The first case, EEOC v. Abercrombie & Fitch, asks whether an employer can be liable under Title VII of the Civil Rights Act of 1964 for refusing to hire an applicant or discharging an employee based on a “religious observance and practice” only if the employer has actual knowledge that a religious accommodation was required and the employer’s actual knowledge resulted from direct, explicit notice from the applicant or employee.
As Figure 1 shows, the total question count favors the Petitioner (Solicitor General for the EEOC): the SG received 43 questions, while the Respondent (Abercrombie) received 48 questions.
The question count by Justice indicates a split along ideological lines. The 4 liberal Justices asked Abercrombie more questions, which favors the SG: Ginsburg (+8), Breyer (+9), Sotomayor (+6), and Kagan (+1). Three of the conservative Justices asked the SG more questions: Roberts (+3), Scalia (+15) and Kennedy (+5).
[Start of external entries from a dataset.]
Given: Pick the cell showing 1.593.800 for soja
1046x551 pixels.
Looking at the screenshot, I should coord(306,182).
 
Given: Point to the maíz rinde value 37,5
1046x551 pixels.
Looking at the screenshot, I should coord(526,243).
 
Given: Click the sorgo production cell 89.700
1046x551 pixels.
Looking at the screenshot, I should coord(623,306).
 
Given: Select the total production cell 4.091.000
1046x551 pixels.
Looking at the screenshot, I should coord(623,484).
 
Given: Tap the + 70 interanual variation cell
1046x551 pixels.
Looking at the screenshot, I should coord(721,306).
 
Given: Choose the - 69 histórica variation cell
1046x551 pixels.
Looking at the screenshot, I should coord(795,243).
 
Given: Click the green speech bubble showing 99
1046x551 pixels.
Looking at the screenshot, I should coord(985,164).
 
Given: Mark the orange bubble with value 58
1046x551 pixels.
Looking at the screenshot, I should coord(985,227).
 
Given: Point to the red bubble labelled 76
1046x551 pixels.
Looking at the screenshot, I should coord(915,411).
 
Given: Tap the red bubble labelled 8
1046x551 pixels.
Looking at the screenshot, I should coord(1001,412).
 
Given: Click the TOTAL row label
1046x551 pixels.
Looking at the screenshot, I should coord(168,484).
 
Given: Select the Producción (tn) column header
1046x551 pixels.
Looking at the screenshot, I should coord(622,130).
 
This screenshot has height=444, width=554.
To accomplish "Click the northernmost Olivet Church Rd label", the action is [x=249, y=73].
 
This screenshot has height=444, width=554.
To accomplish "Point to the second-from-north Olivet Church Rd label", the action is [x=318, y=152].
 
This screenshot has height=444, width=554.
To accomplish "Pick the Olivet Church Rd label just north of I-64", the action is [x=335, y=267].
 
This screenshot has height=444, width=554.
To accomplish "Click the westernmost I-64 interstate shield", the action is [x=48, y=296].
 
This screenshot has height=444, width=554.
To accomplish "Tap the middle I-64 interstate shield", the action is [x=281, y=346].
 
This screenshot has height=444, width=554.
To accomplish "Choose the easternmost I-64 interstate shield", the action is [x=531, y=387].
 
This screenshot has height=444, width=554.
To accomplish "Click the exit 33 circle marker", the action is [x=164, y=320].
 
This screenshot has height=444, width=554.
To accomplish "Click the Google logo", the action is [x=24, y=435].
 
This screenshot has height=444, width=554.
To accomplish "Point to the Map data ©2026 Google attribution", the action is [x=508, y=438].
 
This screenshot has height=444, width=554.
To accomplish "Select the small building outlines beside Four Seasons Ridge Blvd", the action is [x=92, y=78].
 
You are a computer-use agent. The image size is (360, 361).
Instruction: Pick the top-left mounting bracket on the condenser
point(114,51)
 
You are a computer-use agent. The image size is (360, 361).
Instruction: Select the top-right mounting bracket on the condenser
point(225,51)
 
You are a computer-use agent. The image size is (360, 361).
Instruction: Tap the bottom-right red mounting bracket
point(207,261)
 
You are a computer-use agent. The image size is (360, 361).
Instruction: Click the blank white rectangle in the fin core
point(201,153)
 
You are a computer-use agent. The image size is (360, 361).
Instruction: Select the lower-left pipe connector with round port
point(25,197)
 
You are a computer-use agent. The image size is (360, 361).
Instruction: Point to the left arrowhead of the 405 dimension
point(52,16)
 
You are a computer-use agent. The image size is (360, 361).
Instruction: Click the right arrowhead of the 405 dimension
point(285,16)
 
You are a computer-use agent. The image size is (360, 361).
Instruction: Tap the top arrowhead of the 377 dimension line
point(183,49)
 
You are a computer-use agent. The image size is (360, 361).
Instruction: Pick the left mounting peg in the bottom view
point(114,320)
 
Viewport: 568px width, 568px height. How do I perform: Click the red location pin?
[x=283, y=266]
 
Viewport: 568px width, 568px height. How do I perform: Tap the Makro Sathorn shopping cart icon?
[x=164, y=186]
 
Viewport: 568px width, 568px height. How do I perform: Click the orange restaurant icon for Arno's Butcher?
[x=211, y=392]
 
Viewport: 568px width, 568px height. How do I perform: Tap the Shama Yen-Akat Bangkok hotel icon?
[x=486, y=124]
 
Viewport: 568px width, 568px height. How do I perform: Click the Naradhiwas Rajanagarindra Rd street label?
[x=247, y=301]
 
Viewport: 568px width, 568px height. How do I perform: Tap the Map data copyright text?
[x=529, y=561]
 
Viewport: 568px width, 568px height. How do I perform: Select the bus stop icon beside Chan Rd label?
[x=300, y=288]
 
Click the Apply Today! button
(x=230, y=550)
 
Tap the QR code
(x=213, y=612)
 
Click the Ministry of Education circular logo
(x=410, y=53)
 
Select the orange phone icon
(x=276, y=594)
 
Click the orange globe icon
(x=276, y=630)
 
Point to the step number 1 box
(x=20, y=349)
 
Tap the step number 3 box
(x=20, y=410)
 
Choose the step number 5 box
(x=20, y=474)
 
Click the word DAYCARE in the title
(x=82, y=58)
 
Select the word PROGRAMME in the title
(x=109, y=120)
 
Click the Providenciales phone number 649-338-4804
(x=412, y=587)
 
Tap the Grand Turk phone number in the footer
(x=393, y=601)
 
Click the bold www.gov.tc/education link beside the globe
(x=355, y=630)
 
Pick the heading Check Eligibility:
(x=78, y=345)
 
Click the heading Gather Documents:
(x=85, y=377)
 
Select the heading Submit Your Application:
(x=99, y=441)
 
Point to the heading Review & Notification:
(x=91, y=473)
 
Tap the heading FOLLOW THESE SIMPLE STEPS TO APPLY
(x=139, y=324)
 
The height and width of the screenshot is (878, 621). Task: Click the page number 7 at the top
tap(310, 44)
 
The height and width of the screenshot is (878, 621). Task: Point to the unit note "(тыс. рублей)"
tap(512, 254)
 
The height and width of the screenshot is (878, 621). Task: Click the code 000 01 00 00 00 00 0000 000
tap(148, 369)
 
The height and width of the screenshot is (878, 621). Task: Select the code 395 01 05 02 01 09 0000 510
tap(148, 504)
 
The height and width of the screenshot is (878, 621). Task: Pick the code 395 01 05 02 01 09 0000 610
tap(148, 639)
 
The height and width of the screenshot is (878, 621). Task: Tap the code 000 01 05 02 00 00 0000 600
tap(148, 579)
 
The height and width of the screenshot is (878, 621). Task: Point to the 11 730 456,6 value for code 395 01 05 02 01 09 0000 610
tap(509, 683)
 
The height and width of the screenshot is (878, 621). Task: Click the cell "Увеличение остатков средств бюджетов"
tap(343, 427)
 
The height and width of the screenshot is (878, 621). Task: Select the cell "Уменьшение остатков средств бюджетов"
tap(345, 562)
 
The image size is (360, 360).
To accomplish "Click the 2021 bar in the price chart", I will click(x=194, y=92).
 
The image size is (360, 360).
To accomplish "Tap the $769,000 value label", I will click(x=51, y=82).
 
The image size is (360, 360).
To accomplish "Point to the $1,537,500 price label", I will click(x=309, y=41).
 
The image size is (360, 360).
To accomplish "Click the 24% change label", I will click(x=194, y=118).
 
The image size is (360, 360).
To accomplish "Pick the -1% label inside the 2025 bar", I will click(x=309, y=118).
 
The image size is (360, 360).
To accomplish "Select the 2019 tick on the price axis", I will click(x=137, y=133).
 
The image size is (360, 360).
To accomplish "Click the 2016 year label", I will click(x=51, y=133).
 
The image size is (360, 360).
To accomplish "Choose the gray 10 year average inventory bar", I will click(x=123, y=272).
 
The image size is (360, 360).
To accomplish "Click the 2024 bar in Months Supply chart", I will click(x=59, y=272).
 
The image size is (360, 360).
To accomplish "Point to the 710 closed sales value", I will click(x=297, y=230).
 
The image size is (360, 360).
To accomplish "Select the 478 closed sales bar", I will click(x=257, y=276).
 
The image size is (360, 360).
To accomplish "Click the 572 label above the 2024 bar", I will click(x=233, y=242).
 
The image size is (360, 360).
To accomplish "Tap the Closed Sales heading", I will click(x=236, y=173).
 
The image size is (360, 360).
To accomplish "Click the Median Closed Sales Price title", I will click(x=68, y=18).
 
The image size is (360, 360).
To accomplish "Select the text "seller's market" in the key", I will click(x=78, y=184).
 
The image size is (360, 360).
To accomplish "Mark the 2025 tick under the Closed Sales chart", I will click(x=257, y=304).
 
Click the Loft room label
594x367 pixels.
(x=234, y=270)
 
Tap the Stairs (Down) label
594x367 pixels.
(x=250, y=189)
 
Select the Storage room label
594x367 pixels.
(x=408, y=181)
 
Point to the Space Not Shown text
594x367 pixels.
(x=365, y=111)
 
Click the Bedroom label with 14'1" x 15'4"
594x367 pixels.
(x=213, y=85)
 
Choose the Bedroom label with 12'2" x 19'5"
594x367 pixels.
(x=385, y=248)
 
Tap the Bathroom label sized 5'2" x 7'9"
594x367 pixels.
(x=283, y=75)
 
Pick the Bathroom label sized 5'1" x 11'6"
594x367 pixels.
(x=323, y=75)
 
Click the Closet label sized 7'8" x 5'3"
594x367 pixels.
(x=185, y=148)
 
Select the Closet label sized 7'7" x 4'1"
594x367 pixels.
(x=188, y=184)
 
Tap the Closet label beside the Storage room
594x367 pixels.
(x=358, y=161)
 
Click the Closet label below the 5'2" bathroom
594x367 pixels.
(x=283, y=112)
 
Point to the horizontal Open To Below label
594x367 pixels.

Justice Alito appears to be the key vote. Departing from the conservatives, he asked the Respondent 4 more questions, which at least suggests a possible leaning to the SG’s position. It would be a little surprising to have a block of Justice Alito and the four liberal Justices. But, based on both the total question count and question count by individual Justice, I’ll go with a victory for the EEOC (SG), which sought a reversal of the Tenth Circuit’s decision.
The second case, Baker Botts LLP v. ASARCO, LLC, asks whether Section 330(a) of the Bankruptcy Code grants bankruptcy judges discretion to award compensation for the defense of a fee application.
As Figure 2 shows, the total question count favors the Respondent ASARCO: the Petitioner’s side received 49 questions (Petitioner Baker Botts received 28 questions, the SG as amicus curiae supporting Petitioner received 21 questions), while the Respondent received 30 questions. The 19 more questions to the Petitioner’s side is a large difference, even when discounting for the fact that the Petitioner’s side had two attorneys (which may inflate somewhat the number of questions for that side). Unless the Justices were just tired in asking the Respondent questions as the last advocate in the last oral argument for the month of February, their relative lack of questions for the Respondent (30 questions is a small amount, below the mean for oral argument) seems to bode well for that side. I’ll go with a win for the Respondent (ASARCO).